WASHINGTON — The House Oversight and Reform Committee is scaling up its investigation into what its chairwoman says could be “the largest-scale violations of the Presidential Records Act since its enactment,” according to a letter being sent to the National Archives on Friday.
“I am deeply concerned that former President Trump may have violated the law through his intentional efforts to remove and destroy records that belong to the American people,” committee Chairwoman Carolyn B. Maloney, D-N.Y., wrote in the letter to Archivist David Ferriero. The Times obtained the letter before it was sent to Ferriero.
The committee is examining what happened to presidential records that were supposed to be turned over to the National Archives at the end of the Trump administration and are presumed to be missing or destroyed. It is also looking at 15 boxes of materials recovered last month by the National Archives from Trump’s home at Mar-a-Lago in Palm Beach, Florida, including some documents marked classified and some that were torn up. The Archives has asked the Justice Department to determine whether a crime was committed in connection with the documents’ handling.
Trump has called the documents’ return “routine” and “no big deal.”
Records produced for or by a president through his normal course of official duties must be preserved for the public under the Presidential Records Act, which covers documents, recordings, photos, memos and notes. The records are housed at the National Archives and made available to researchers and the public to help understand what influenced a president’s decision-making.
The committee has investigated reports that records weren’t preserved in the past, but it now plans to examine new areas including: the records reclaimed from Mar-a-Lago; social media accounts and postings that were not properly preserved; official business conducted by White House staff on non-official messaging accounts that weren’t preserved; and records that were ripped or otherwise destroyed during the administration, some of which were taped back together before being turned over to the National Archives.
Ferriero notified Congress on Feb. 18 that the Archives did not receive a complete set of social media records from Trump and several other administration officials, and that despite working with social media companies some of the records may never be recovered. That same day it confirmed media reports that the Mar-a-Lago records contained classified or destroyed documents, and that the communication through non-official sources wasn’t always preserved.

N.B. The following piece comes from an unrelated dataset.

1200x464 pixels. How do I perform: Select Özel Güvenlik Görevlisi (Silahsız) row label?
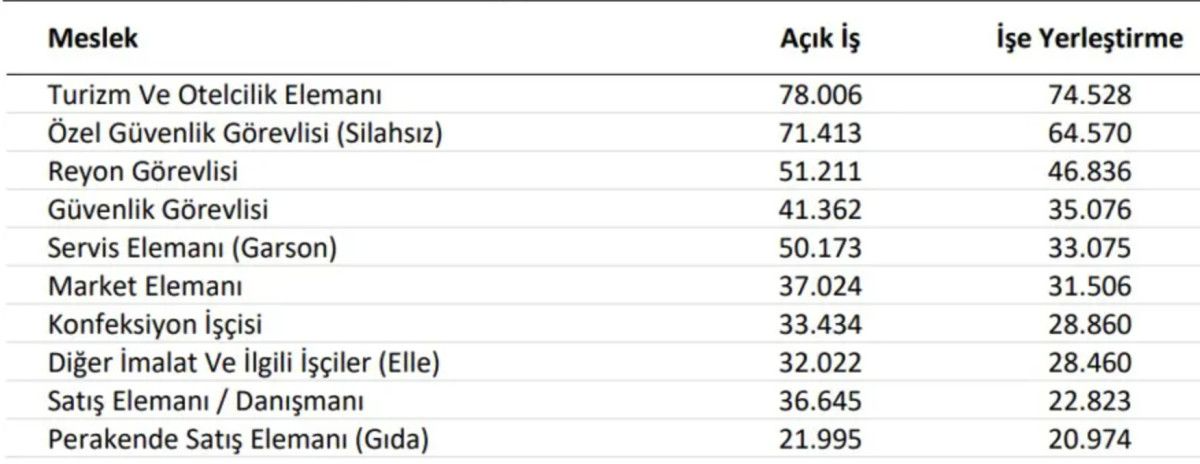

“The information in your response suggests that former President Trump and his senior aides may have repeatedly violated the Presidential Records Act and other federal laws, which could severely impact the preservation of records from the Trump Administration,” Maloney wrote in the letter.
Maloney requested by March 10 a detailed accounting of the contents of the reclaimed boxes, including the level of classification for each classified record, any reviews of the contents by other federal agencies, all records that were destroyed and any response from the administration to the Archives’ warnings about how to properly preserve records in order to comply with federal law.
She set a March 17 deadline for records showing discussions between high-ranking Trump officials and White House lawyers about the use of personal messaging accounts for official business, destroying records, missing records, what records to hand over to the National Archives and proper preservation of social media records.
She also asked for records by that date about what Trump was told regarding White House recordkeeping policies and whether employees ever found shredded records in White House toilets, a reference to an anecdote Trump denies that will appear in an upcoming book by New York Times reporter Maggie Haberman.